## What is required
The entries are to be printed again word for word, but no picture may appear.

----

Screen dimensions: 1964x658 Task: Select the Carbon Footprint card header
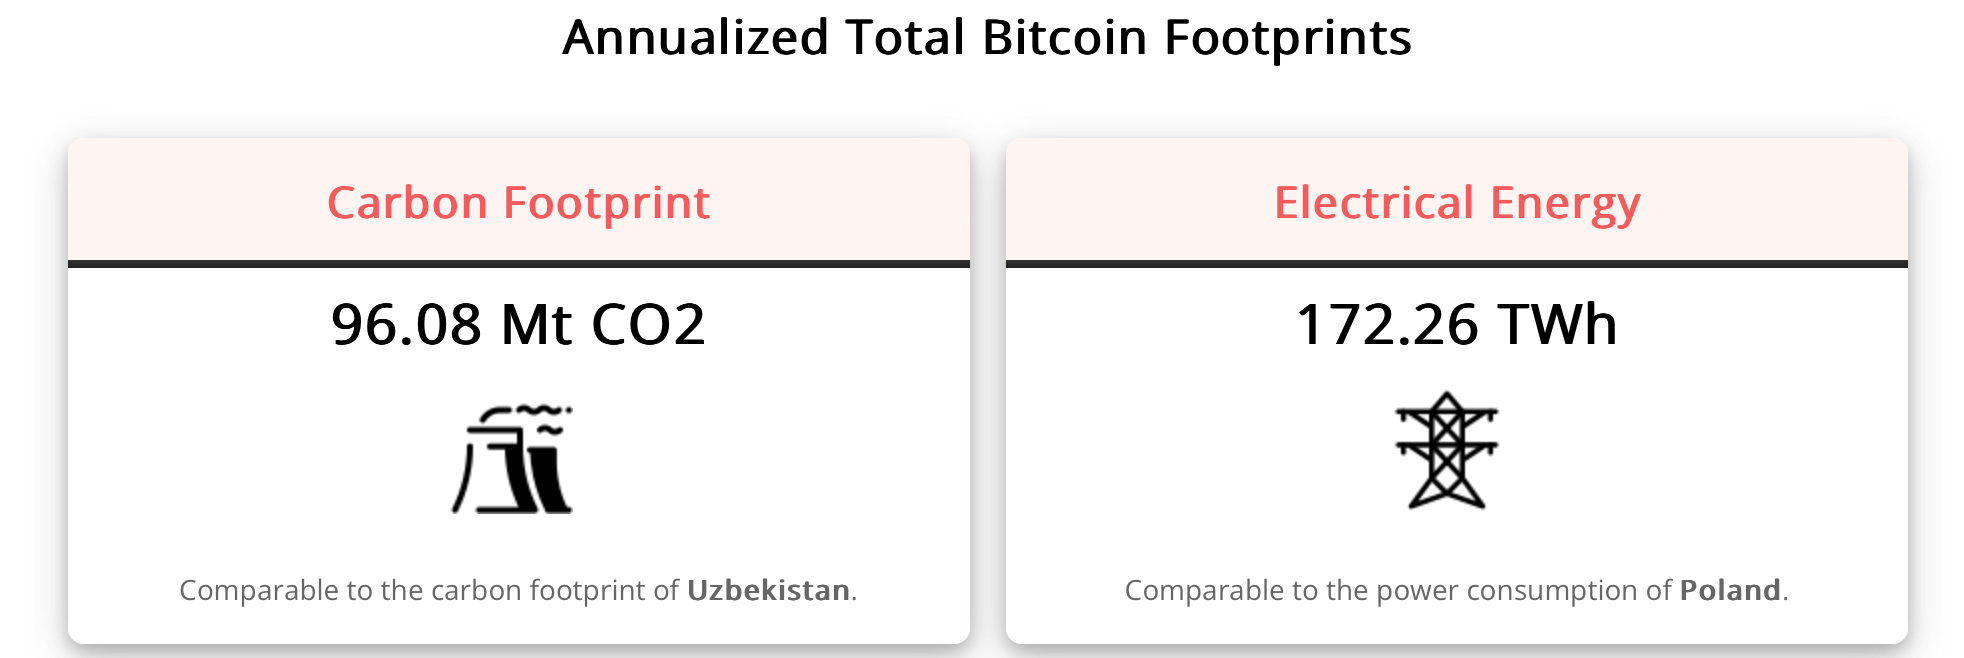[519, 201]
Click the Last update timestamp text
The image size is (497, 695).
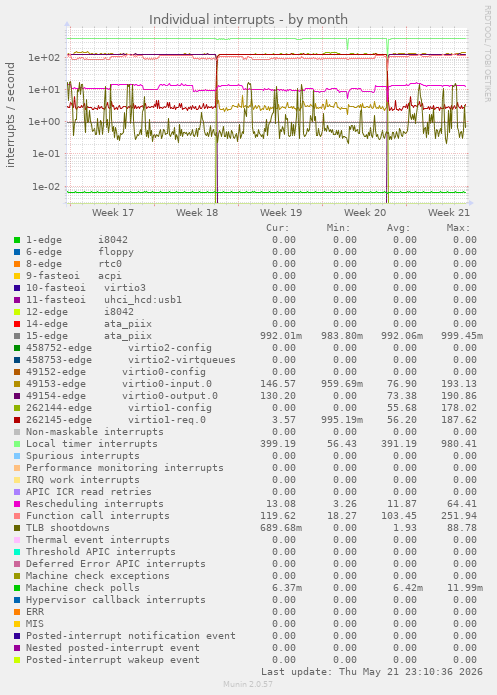tap(372, 672)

----

## Response area
Screen dimensions: 1964x658 Task: Select the Carbon Footprint card header
[519, 201]
Click the Last update timestamp text
The image size is (497, 695).
tap(372, 672)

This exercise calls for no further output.